WASHINGTON – A bipartisan group of 51 senators is threatening to oppose a global treaty regulating international weapons trade if it falls short in protecting the constitutional right to bear arms, as the United Nations bumps up against a Friday deadline for action.
In a letter to President Obama and Secretary of State Hillary Clinton, the senators expressed serious concerns with the draft treaty that has circulated at the United Nations, saying that it signals an expansion of gun control that would be unacceptable.
"Our country's sovereignty and the constitutional protection of these individual freedoms must not be infringed," they wrote.
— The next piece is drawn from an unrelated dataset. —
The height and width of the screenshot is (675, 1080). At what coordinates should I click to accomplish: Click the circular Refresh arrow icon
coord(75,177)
A revised draft that circulated late Thursday of the treaty, though, raised hopes from supporters and the British government, which has been the leading proponent, that an historic agreement could be reached by Friday's deadline.
The draft closed several loopholes in the original text, though the Washington-based Arms Control Association said further improvements are still needed to strengthen measures against illicit arms transfers.
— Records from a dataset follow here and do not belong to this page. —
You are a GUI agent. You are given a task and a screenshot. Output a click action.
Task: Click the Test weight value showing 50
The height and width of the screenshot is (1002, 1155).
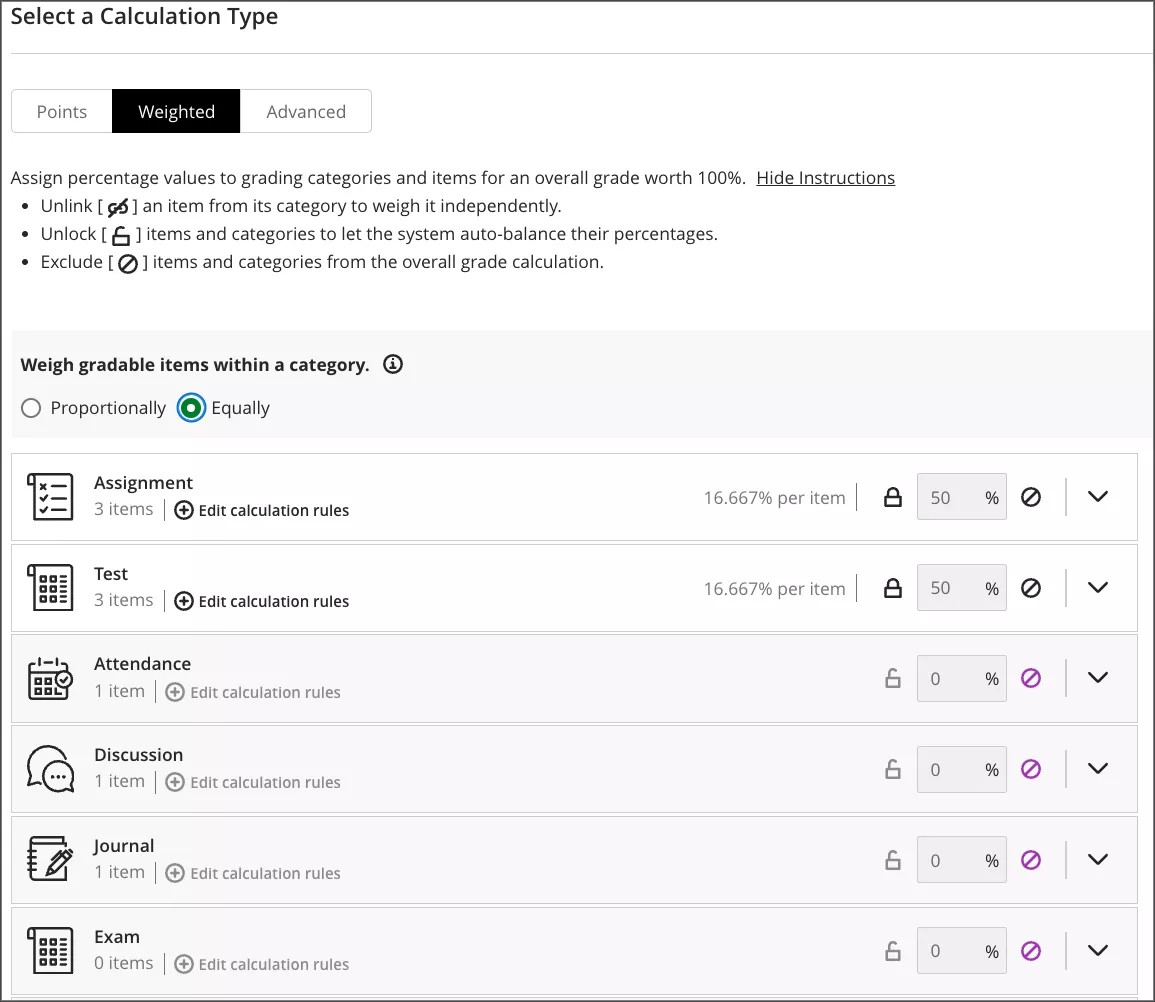click(961, 588)
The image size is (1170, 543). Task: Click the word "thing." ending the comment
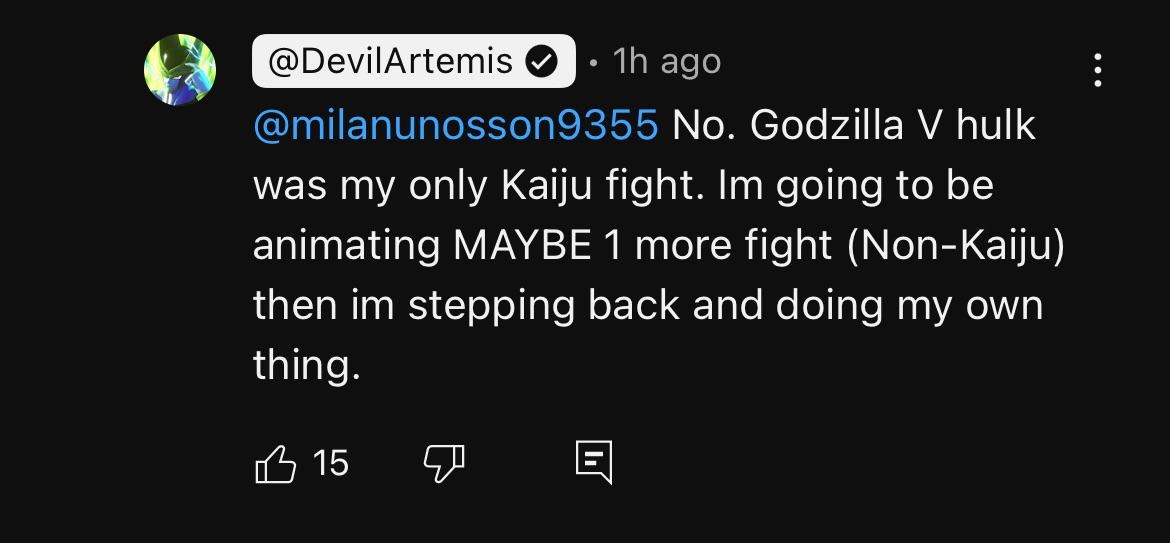tap(306, 365)
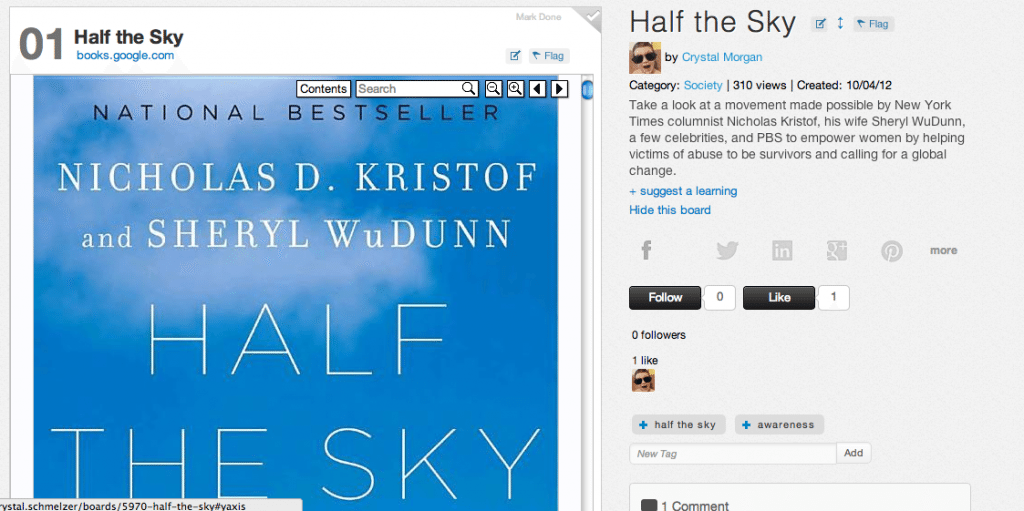Click the New Tag input field
Viewport: 1024px width, 511px height.
pos(733,453)
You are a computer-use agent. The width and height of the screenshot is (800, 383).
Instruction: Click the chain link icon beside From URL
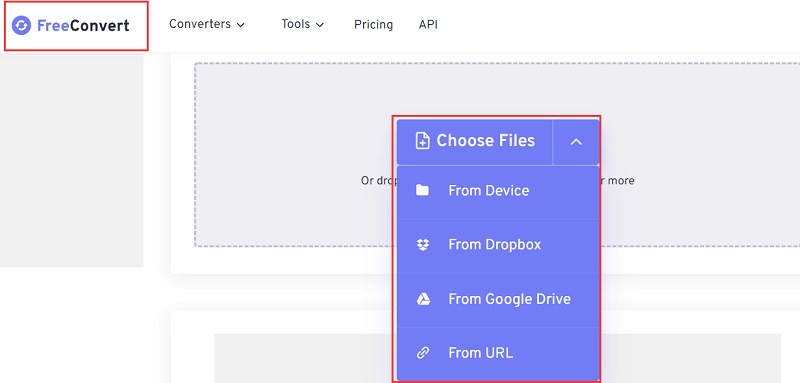point(422,353)
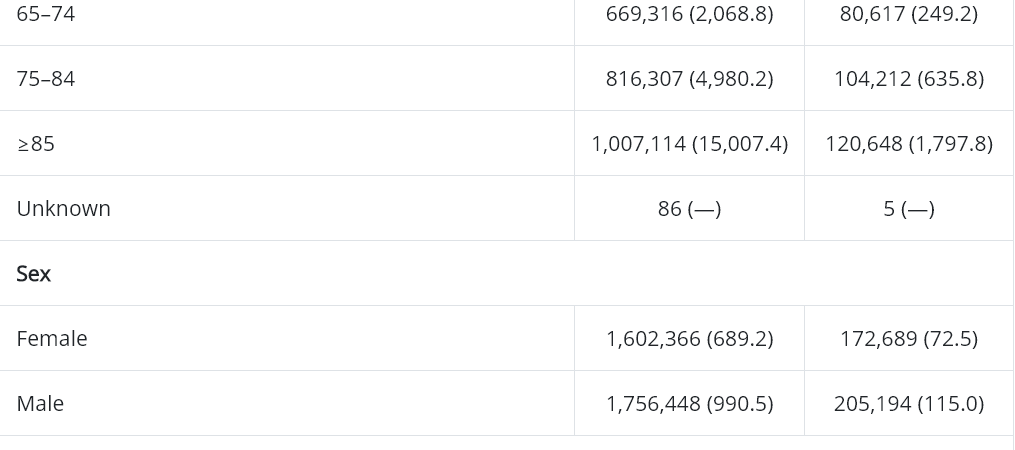Click Female value 172,689 (72.5)

coord(908,338)
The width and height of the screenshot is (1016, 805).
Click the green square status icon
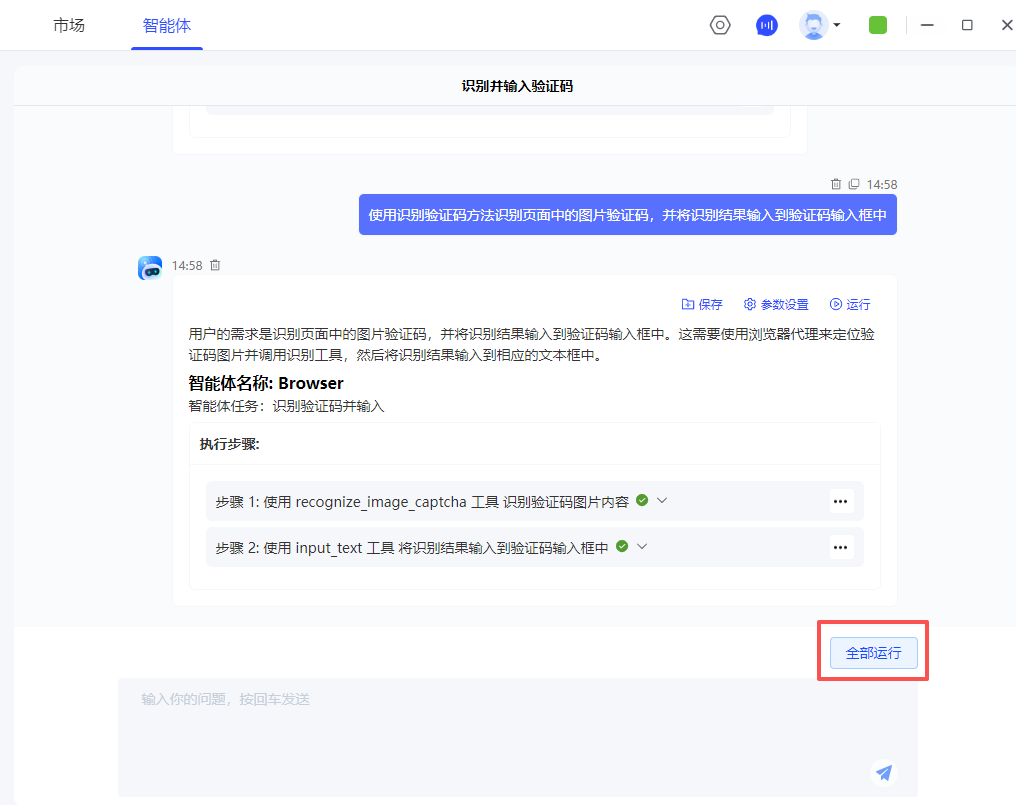coord(878,25)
A spokesman for Britain's U.N. Mission, speaking anonymously because he was not authorized to speak publicly, said the new text is "a substantial improvement" and "an historic agreement that effectively regulates the international trade in conventional arms is now very close."
The estimated $60 billion international arms trade is unregulated, though countries including the U.S. have their own rules on exports.
Opponents in the U.S. have portrayed the treaty as a surrender of gun ownership rights enshrined in the U.S. Constitution. The issue of gun control has re-emerged since last week's shooting at a Colorado cinema killed 12 people
Supporters of a treaty say it will not affect law-abiding individual gun owners, but would close loopholes that allow arms dealers to evade the strict laws that already exist in countries and transfer guns through weaker states.
The U.N. General Assembly voted in December 2006 to work toward a treaty regulating the growing arms trade, with the U.S. casting a "no" vote. In October 2009, the Obama administration reversed the Bush administration's position and supported an assembly resolution to hold four preparatory meetings and a four-week U.N. conference in 2012 to draft an arms trade treaty.
Widney Brown, senior director for law and policy at Amnesty International, said the latest draft closed "some of the significant loopholes that we were concerned about have if not been closed, definitely been narrowed."